### DOCUMENT EXCERPT
================================

Fig. 7 (a) 30-interface structure. Reflection (blue solid line) and transmission (red dashed line) as a function of incident angle from −π to 0 for: (b) ω = 2 with periodic ε = {1, 4, 1, 4,···, 4, 1, 4, 1}, average flux error 8.3 × 10⁻⁹; (c) ω = 2 with ε₁ = 1 and all other ε_i random between 1 and 4, average flux error 1.3 × 10⁻¹⁰; (d) same structure as (b) but ω = 10, average flux error 4.7 × 10⁻⁷; and (e) same structure as (c) but ω = 10, average flux error 4.1 × 10⁻¹⁰. (Color online.)

Download Full Size | PDF

First, ω = 2 (0.3 wavelengths per period) and periodic permittivities ε = {1, 4, 1, 4,···, 4, 1} are considered. The spectrum clearly shows Bragg mirror or Fabry-Perot characteristics (there are ranges of incident angles that have total reflection), and symmetry, in Fig. 7(b). Because the wavelength is larger than the geometric features, the interface shape does not play an important role in determining the scattering. However, when ε_i are set to random numbers between 1 and 4, the total reflection regime disappears in Fig. 7(c). Since ωd/π < 1, essentially no benefit comes from multiple angles sharing α values, but precomputation of matrix blocks does help. For 200 incident angles, the computation took 50 sec to produce with acceleration but 352 sec without, a 7× speed-up.

================================

### SHORT TASK 1
Which lines of the records contain the string "icon"? Copy each such line, treating case as significant.
The excerpt about scattering and the records are separate material.

================================

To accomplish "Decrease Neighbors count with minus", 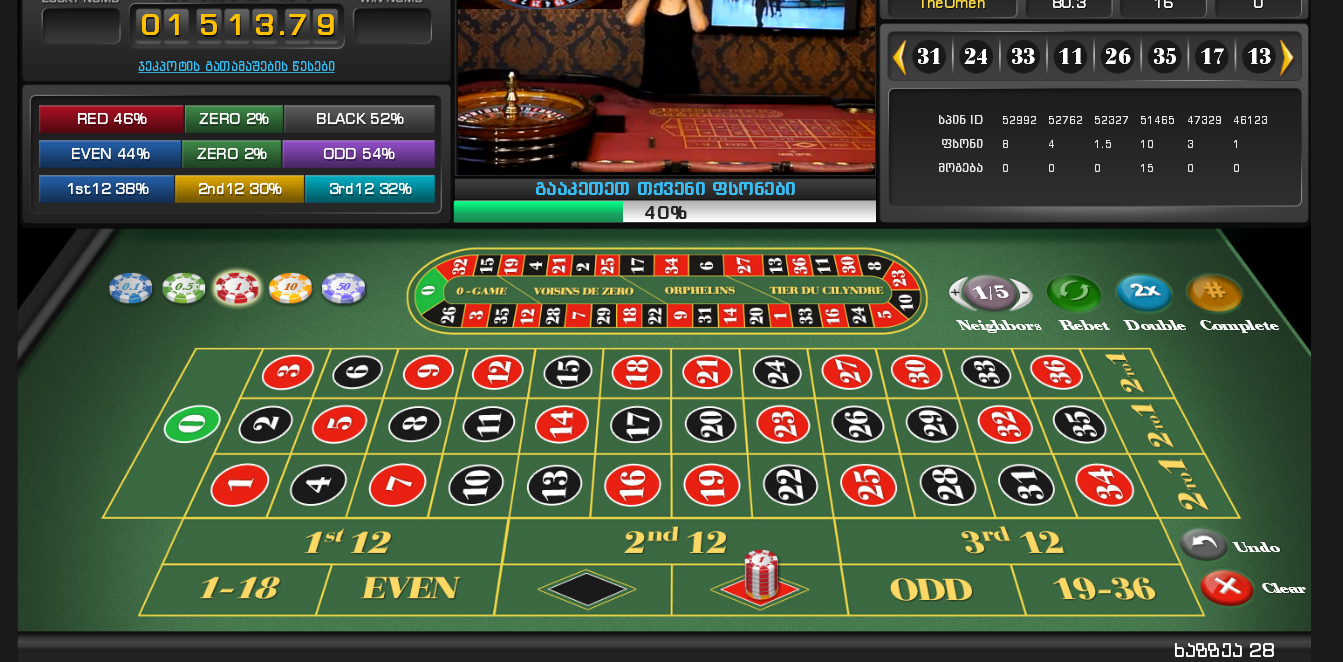I will (x=1024, y=293).
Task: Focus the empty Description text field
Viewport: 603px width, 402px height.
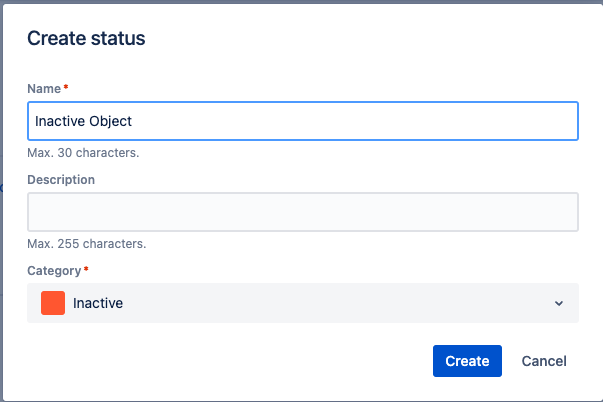Action: tap(302, 212)
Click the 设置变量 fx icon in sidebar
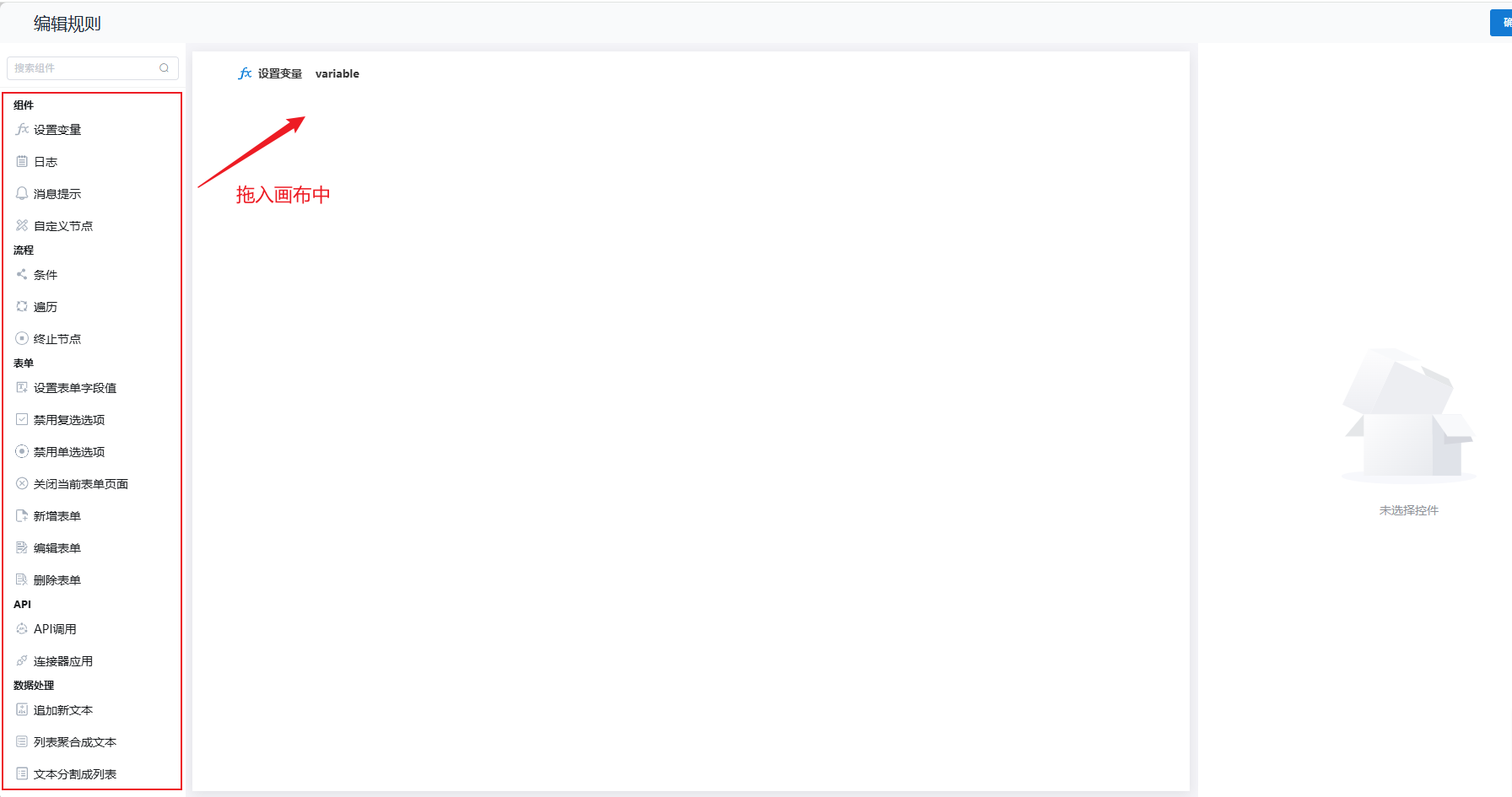The width and height of the screenshot is (1512, 797). click(x=22, y=129)
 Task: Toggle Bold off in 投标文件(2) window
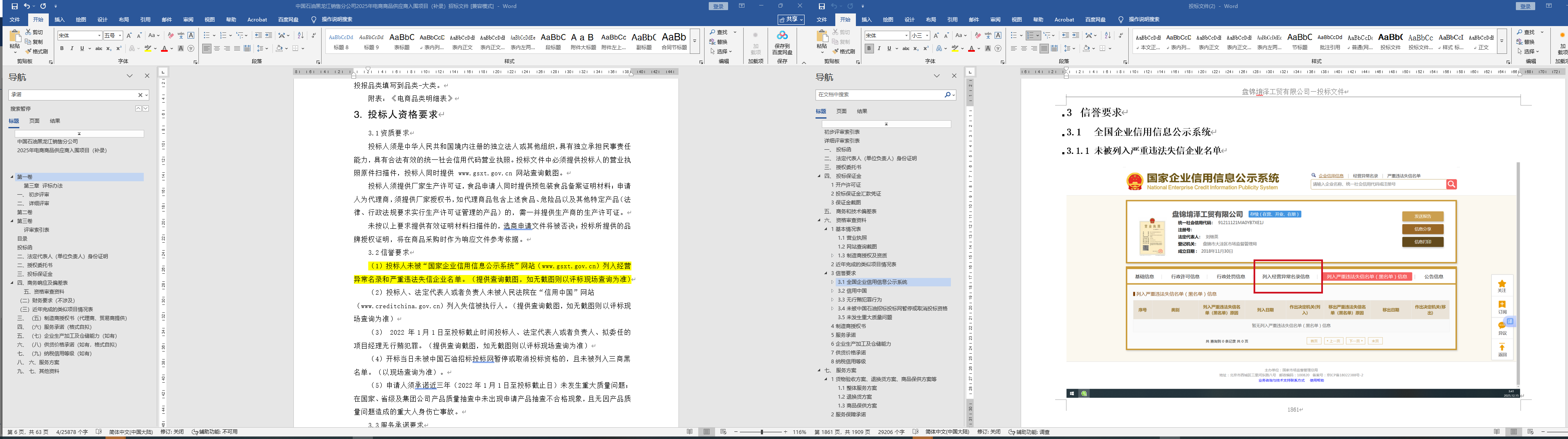coord(869,49)
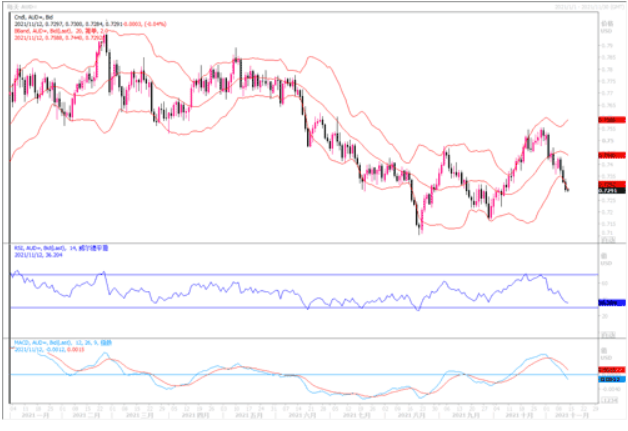The image size is (628, 431).
Task: Click the RSI lower oversold horizontal line
Action: 300,307
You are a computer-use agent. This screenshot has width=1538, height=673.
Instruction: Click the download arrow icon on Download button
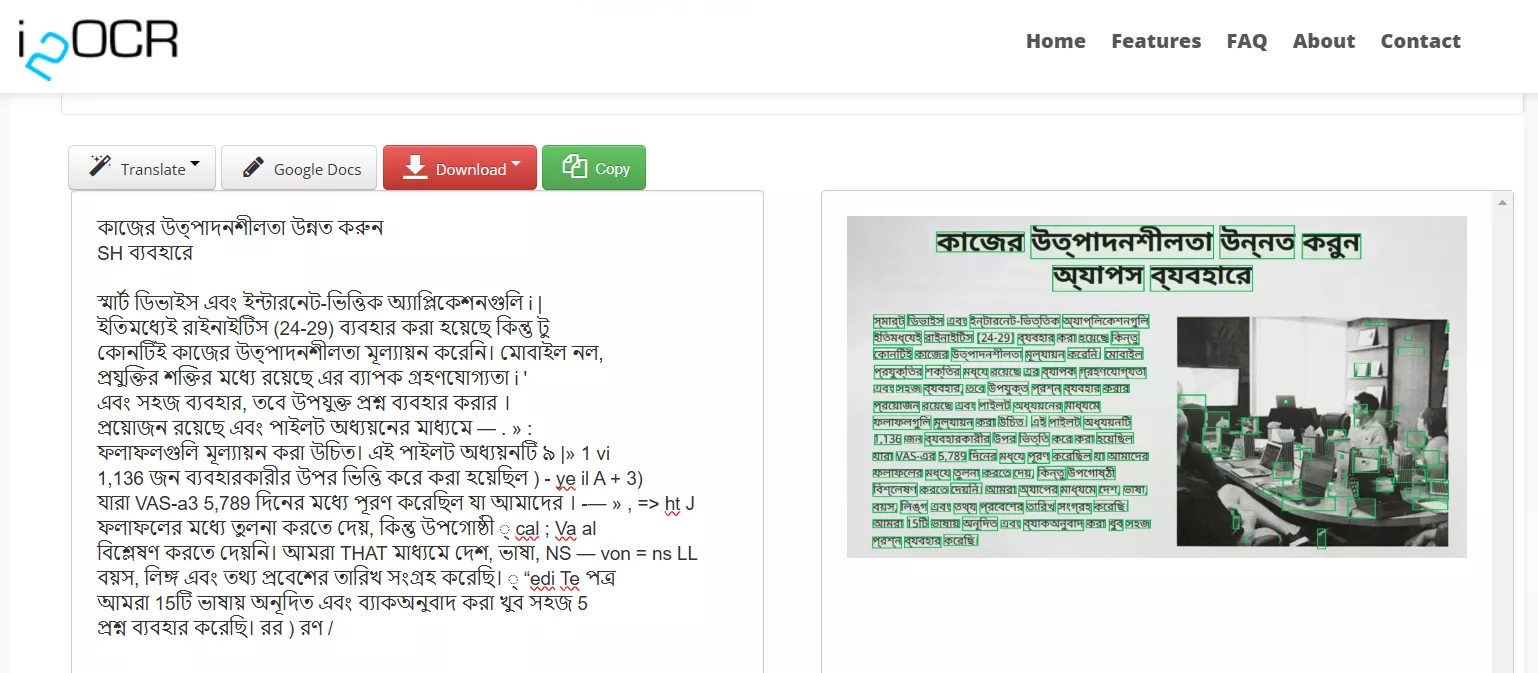[416, 168]
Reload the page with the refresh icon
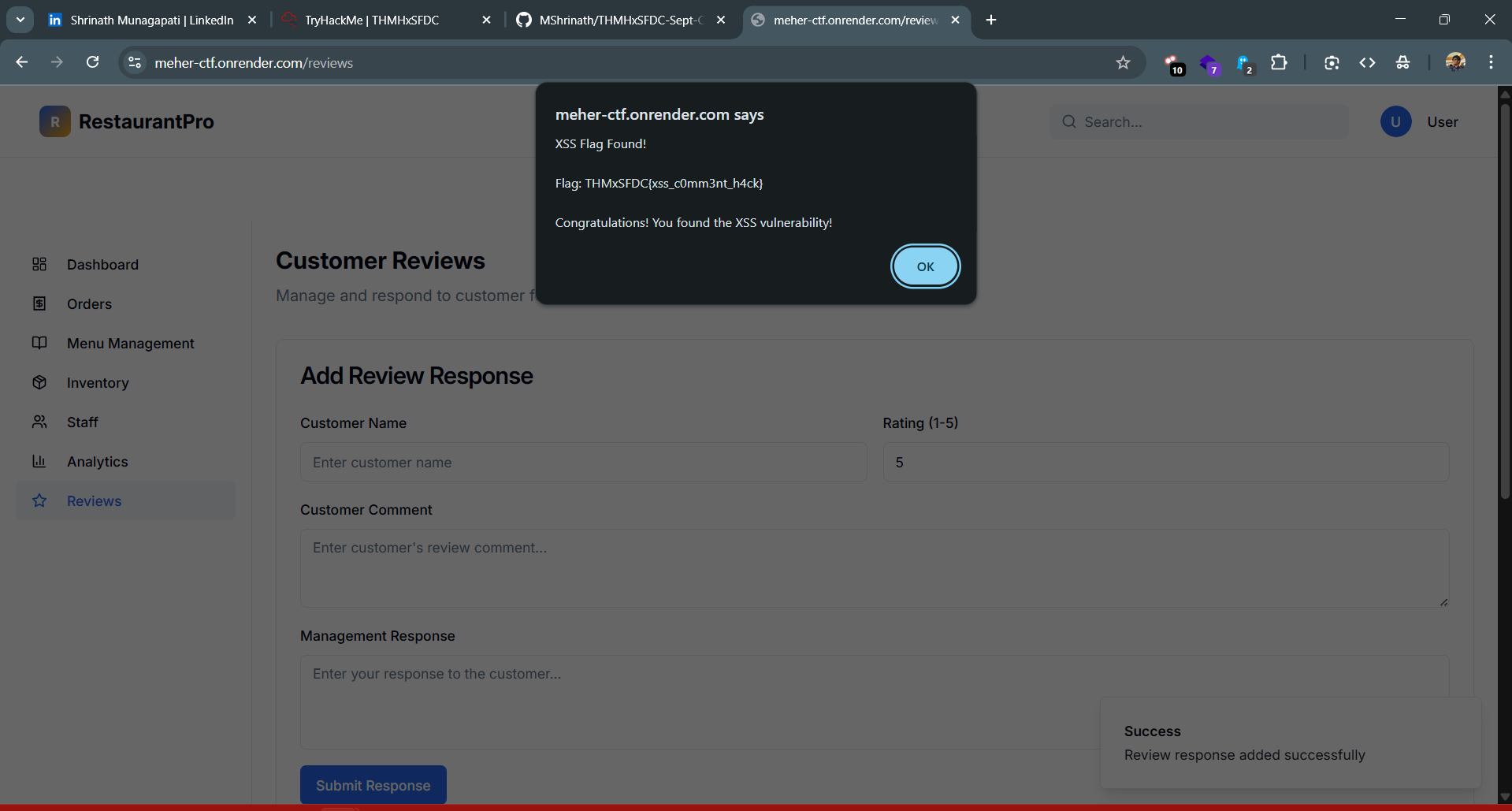This screenshot has width=1512, height=811. tap(92, 62)
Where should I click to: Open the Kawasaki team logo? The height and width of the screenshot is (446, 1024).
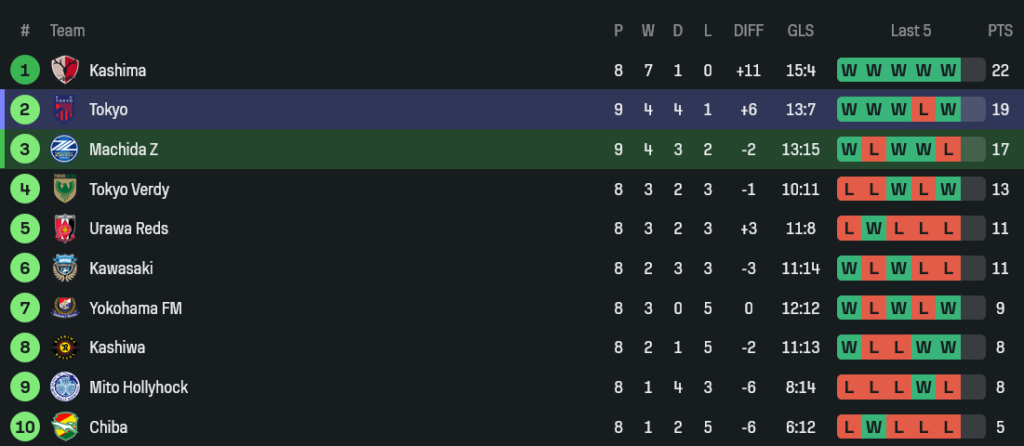coord(65,268)
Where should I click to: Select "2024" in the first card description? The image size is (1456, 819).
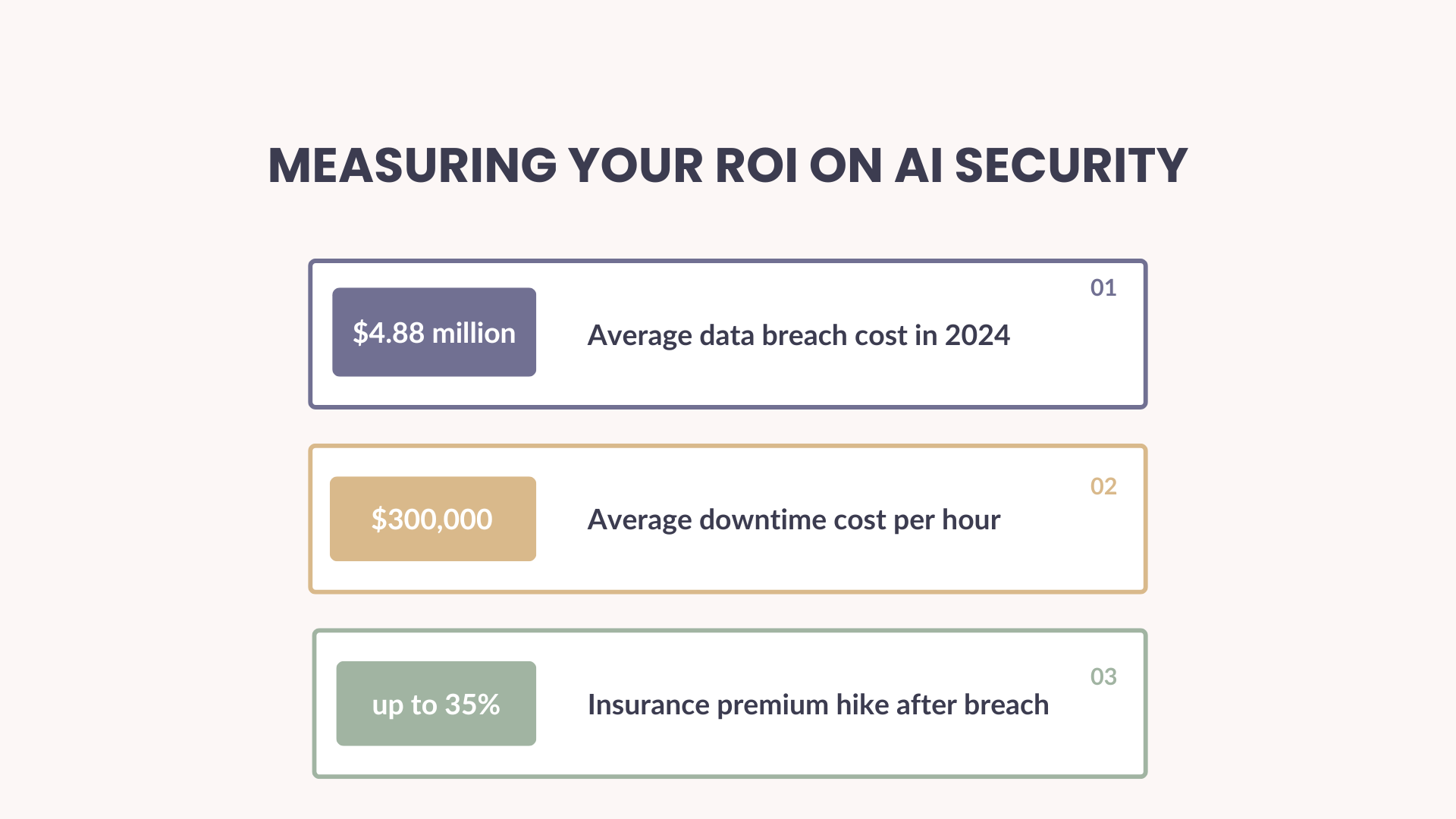coord(977,335)
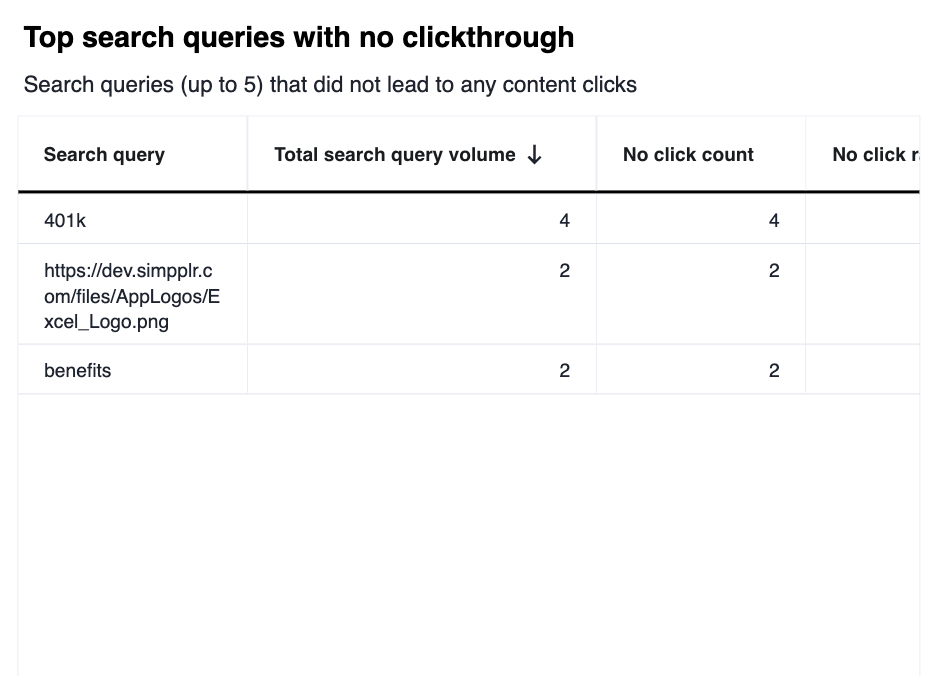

================================

### SHORT TASK 2
In the excerpt about scattering, how long did the computation for 200 incident angles take with acceleration?

### EXERCISE RESULT 1
Click the 设置变量 fx icon in sidebar
Instruction: Click the download arrow icon on Download button
Reload the page with the refresh icon

### EXERCISE RESULT 2
50 seconds.